▸ **Task inputs**
· · · ·
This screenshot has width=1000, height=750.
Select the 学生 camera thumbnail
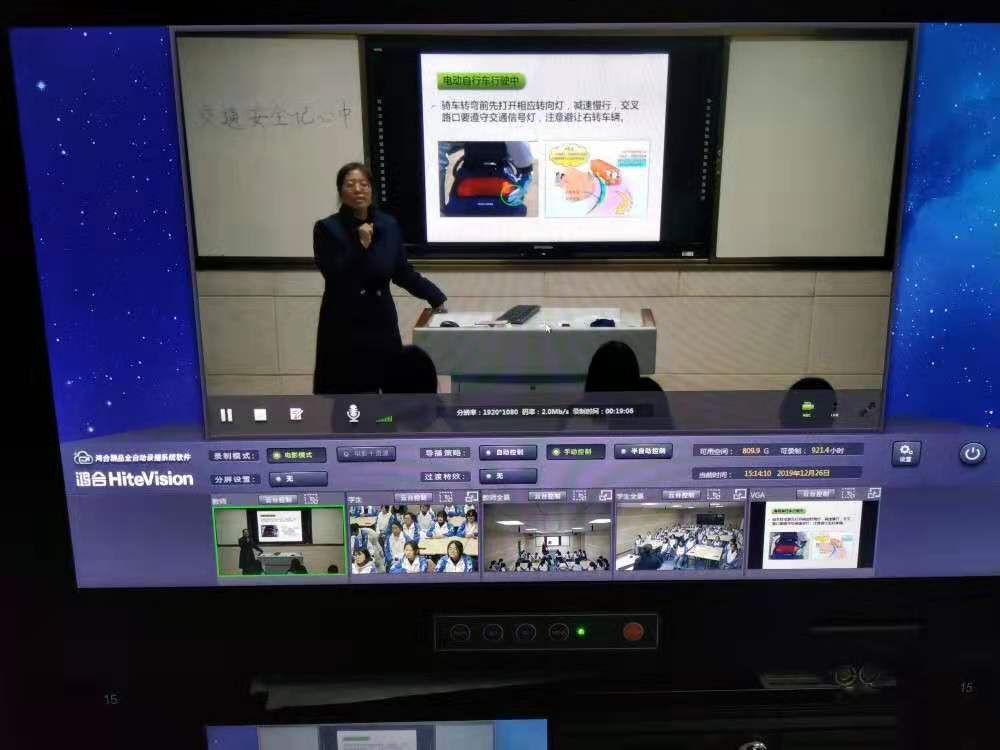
· · · ·
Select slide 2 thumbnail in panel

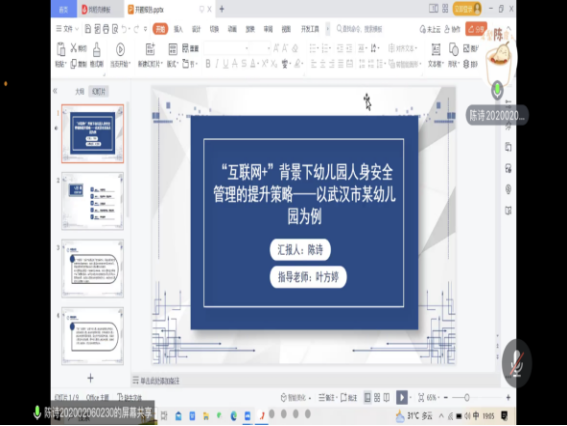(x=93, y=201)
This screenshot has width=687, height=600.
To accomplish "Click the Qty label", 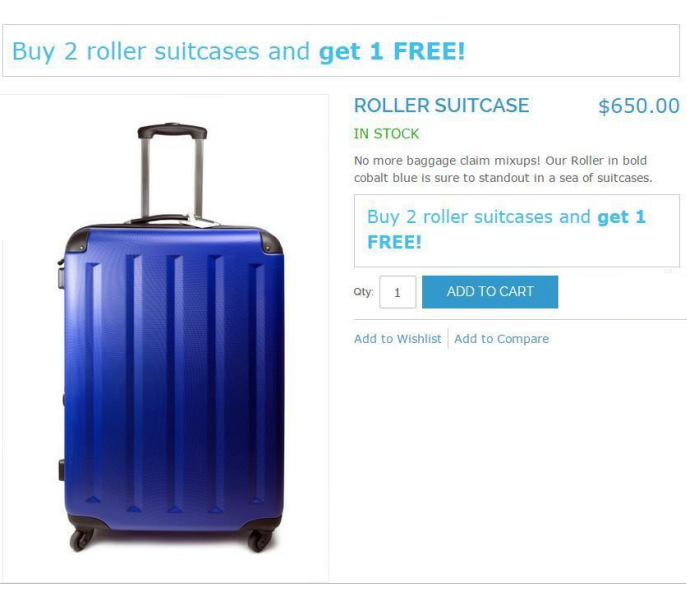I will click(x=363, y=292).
· · · ·
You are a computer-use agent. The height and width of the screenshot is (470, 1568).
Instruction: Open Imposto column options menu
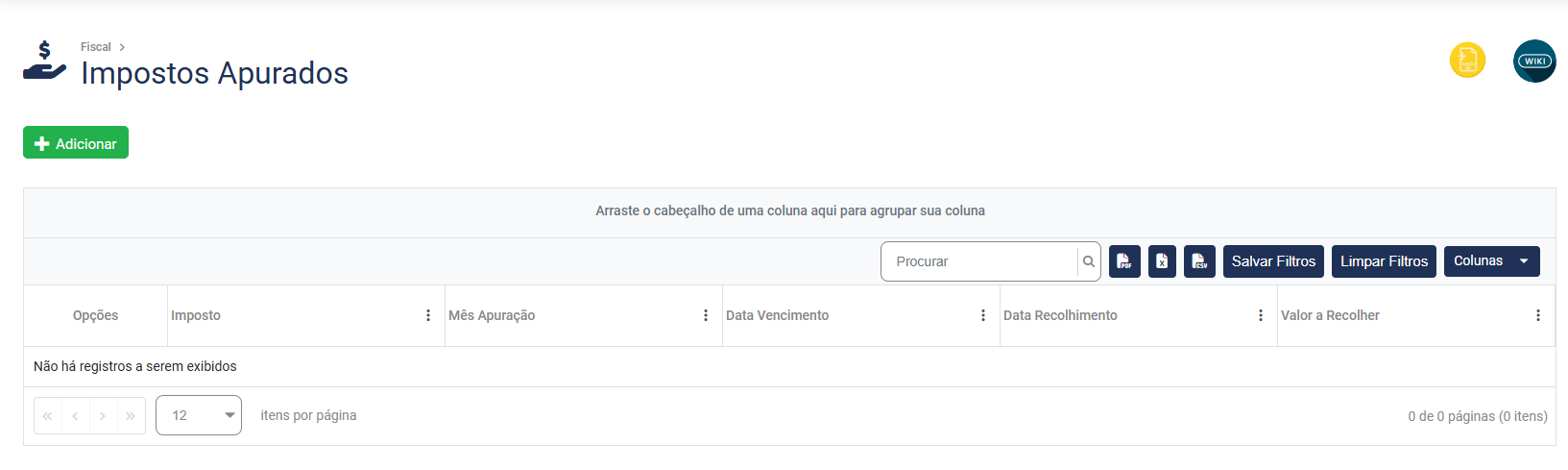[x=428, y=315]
· · · ·
Send back an exact copy of only the lines from the line with "This screenshot has width=1000, height=750." up to and including the line with "Select the 学生 camera thumbnail" in the data above.

▸ **Answer for the task**
This screenshot has width=1000, height=750.
Select the 学生 camera thumbnail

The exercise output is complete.